Pequin Weight Journal

M is on a roll today with this great advice...but isn't she always. I ditto everything she said. I need to remember and internalize some of that myself.
 
Heyas PEQ,
I am glad you got lot's of rest! That will
help make your day go smoother! I absoulutley can not speak in front
of groups of people I know and don't know! I felt so bad telling my
lil girl when she asked me to come up to school and read a book outloud
in front of her class it took me back to my school days when I would skip
days that had that! I feel like I am haveing an anxiety attack.
Even a 1 on 1 job interview I stutter badly palms sweat it's crazy wish I
could get rid of my problem with that.
Good luck to ya and your resumes I am sure some1 would love to have
you on there job team!:D
It's warm out yay walking in store?
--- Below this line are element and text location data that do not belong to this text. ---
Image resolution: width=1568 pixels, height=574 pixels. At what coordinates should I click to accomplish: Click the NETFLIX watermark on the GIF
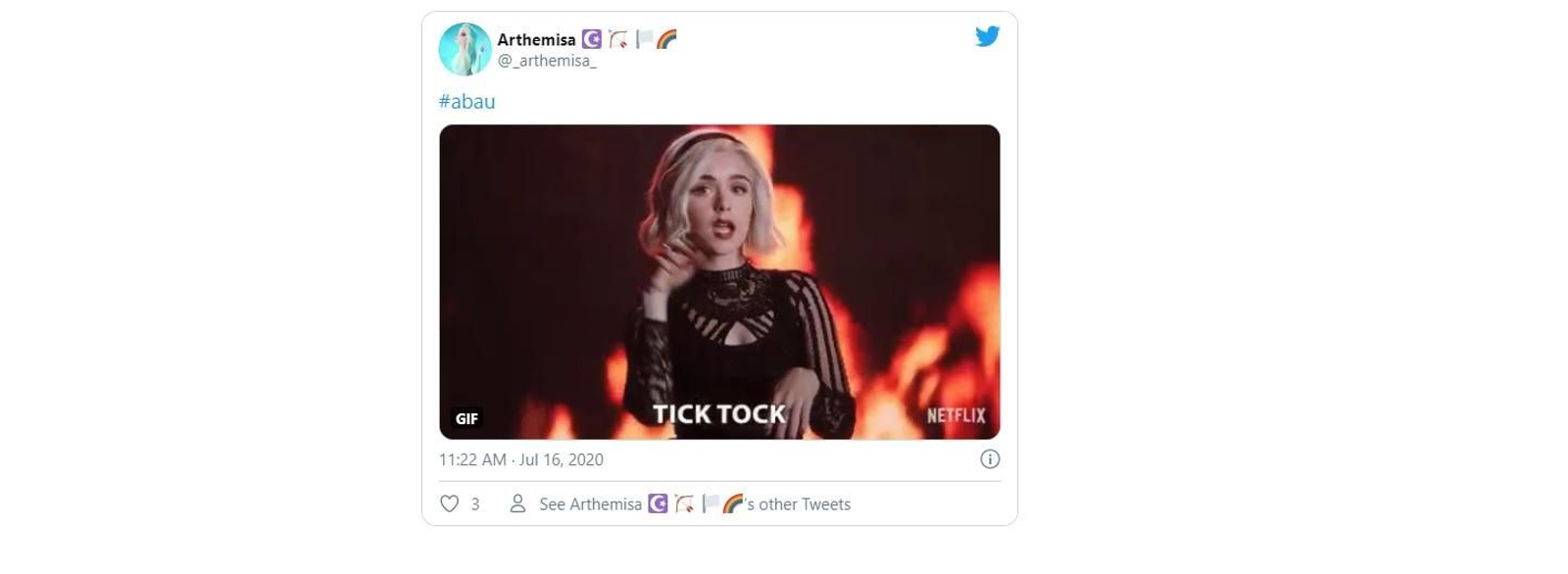click(956, 415)
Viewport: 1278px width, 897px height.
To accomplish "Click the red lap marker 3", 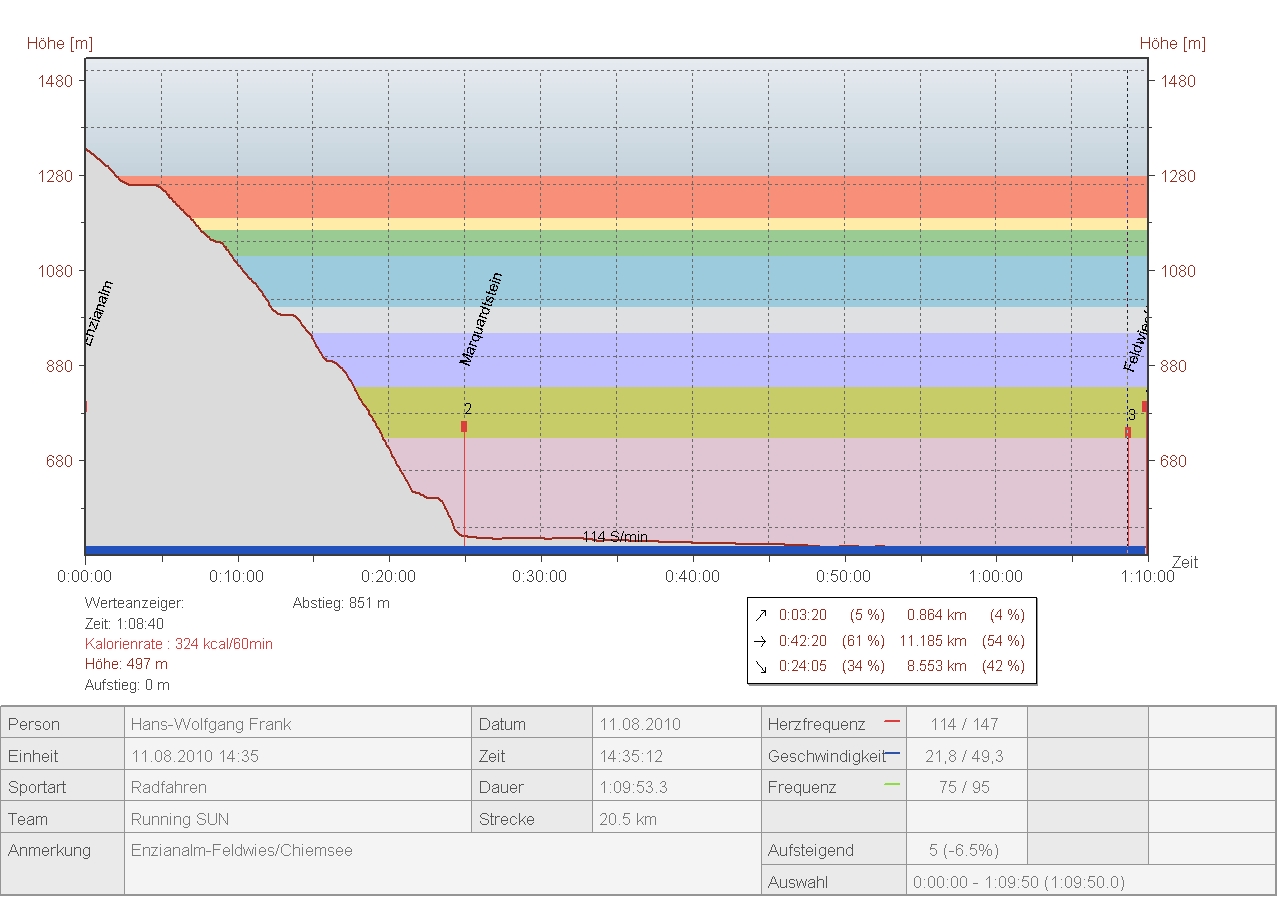I will click(1128, 432).
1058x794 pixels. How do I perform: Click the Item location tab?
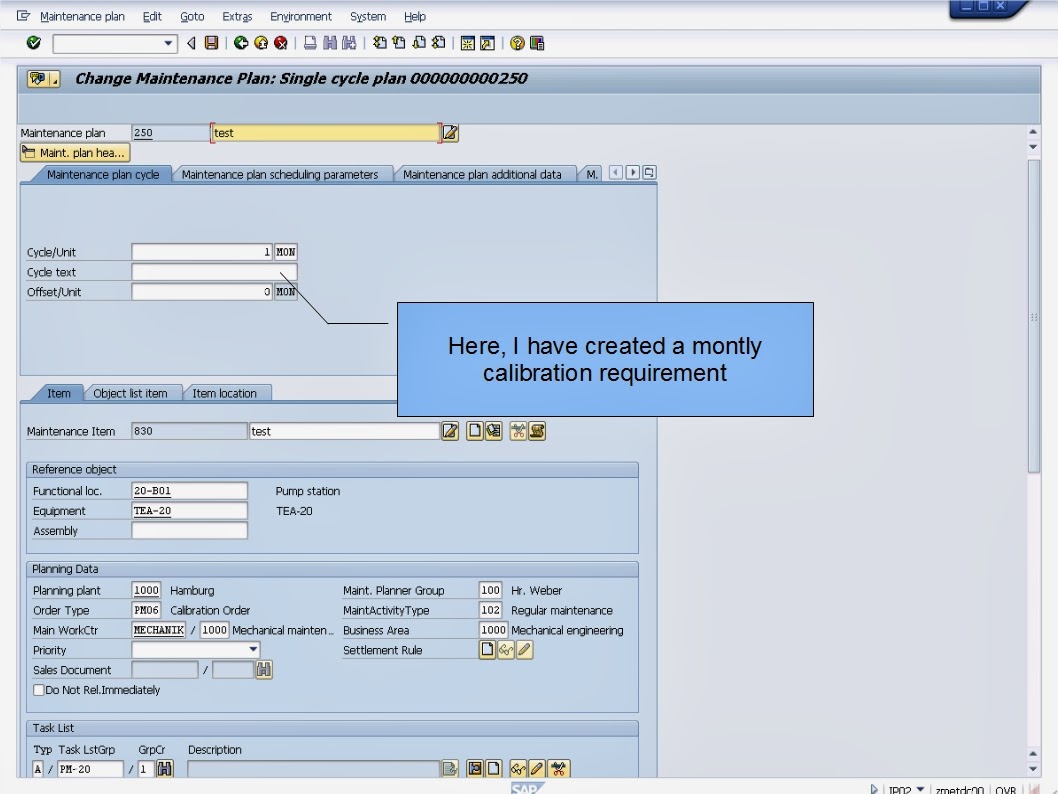[227, 393]
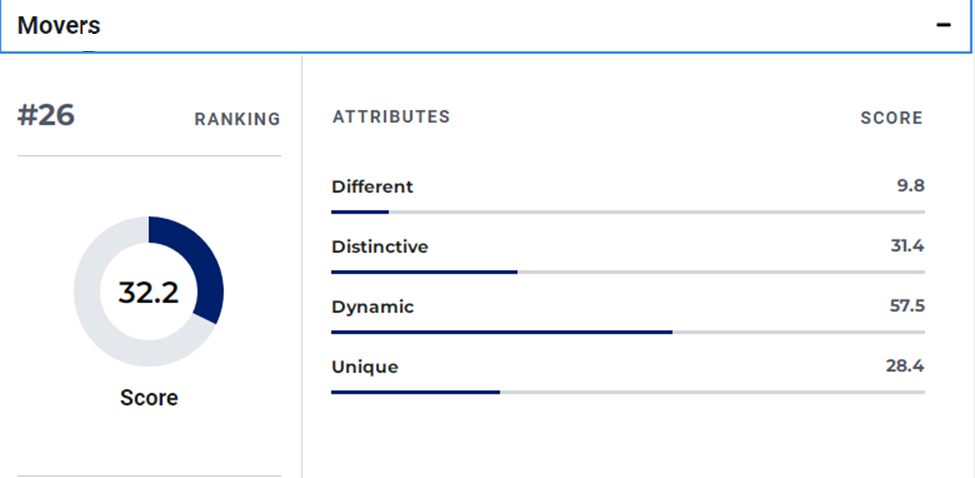Select the Different attribute label
The image size is (975, 478).
[x=372, y=186]
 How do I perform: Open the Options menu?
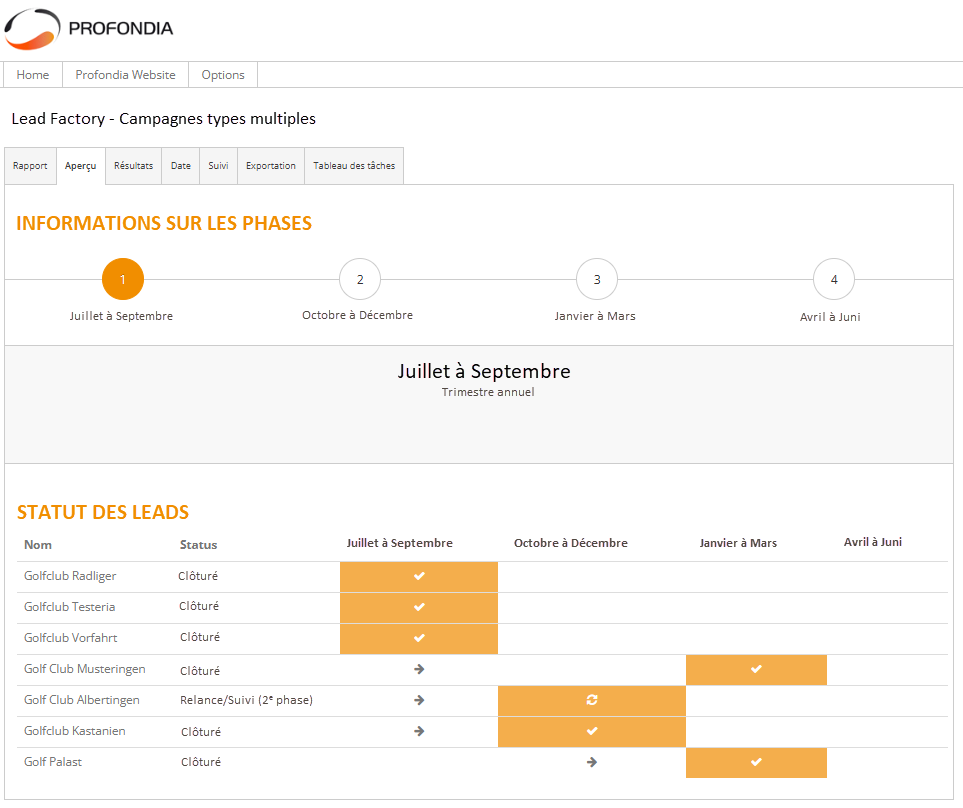pyautogui.click(x=223, y=75)
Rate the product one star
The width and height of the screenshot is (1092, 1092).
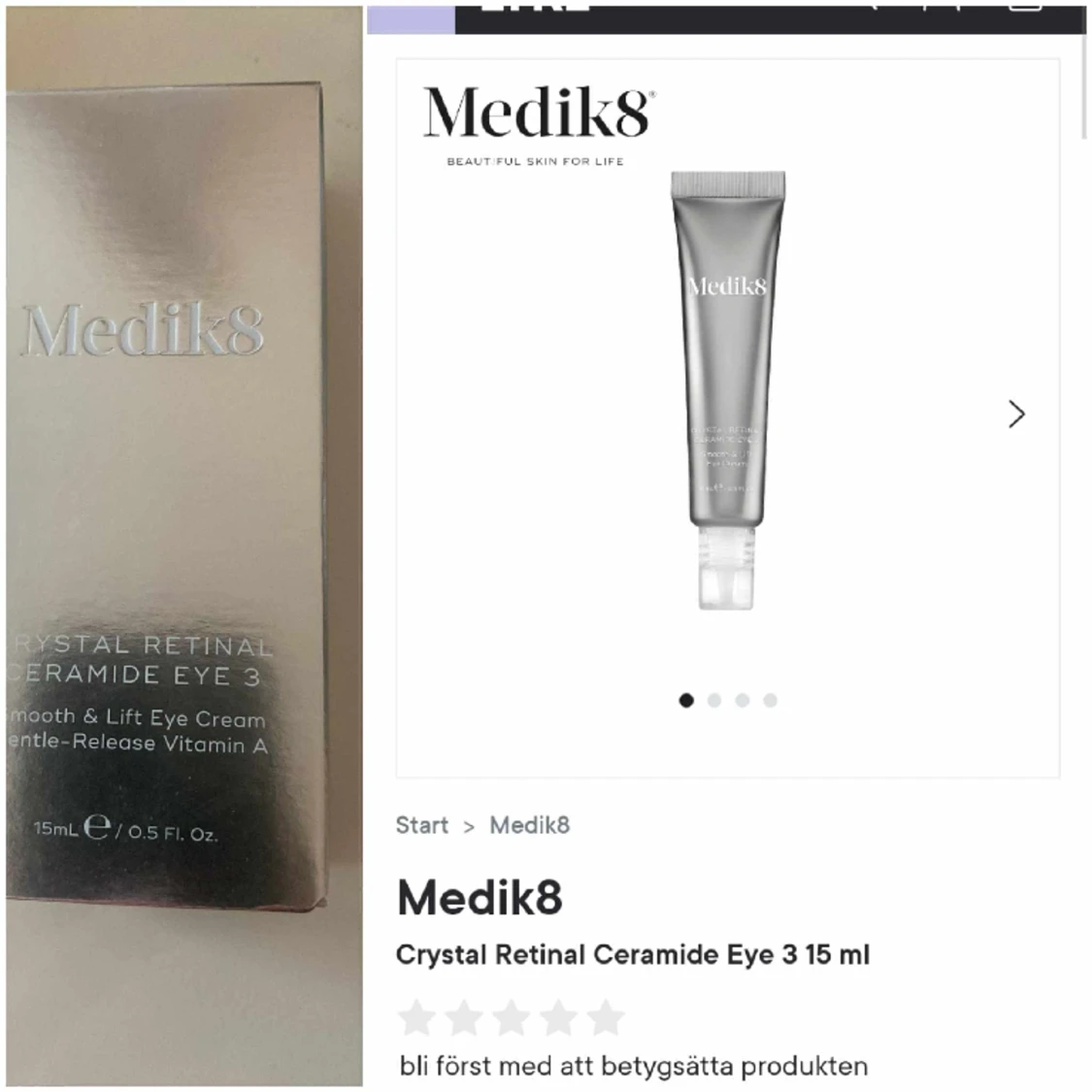coord(416,1018)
Have a wonderful Wedsday!Tammy:)
 
Quick question can I freeze the rest of the pumpkin pie and it taste good
when I thaw for Turkey daY? Tammy
 
MILLIONS WILL DIE BECAUSE OF THIS TOILET PAPER WAD!!!!!'

odds are no one noticed, or if they did, it wasn't a big deal. They're too worried about what they said wrong, or did or didn't do.

Good story, good advice from tri.

I'm thinking about calling my doc to refer me to a therapist to talk about my social anxiety. I've flirted with the idea for a while now but it hit me yesterday on my walk - nervous is fine, everyone gets nervous... but I shouldn't be wrecked for days just because I might have to have a real life social encounter. Most days, you guys get to see the real me, the one that I take to see my good friend & my closer family members (like my niece who calls me 'the cool aunt'). My life would be so much fuller if I could take that fun & outgoing Amy everywhere with me.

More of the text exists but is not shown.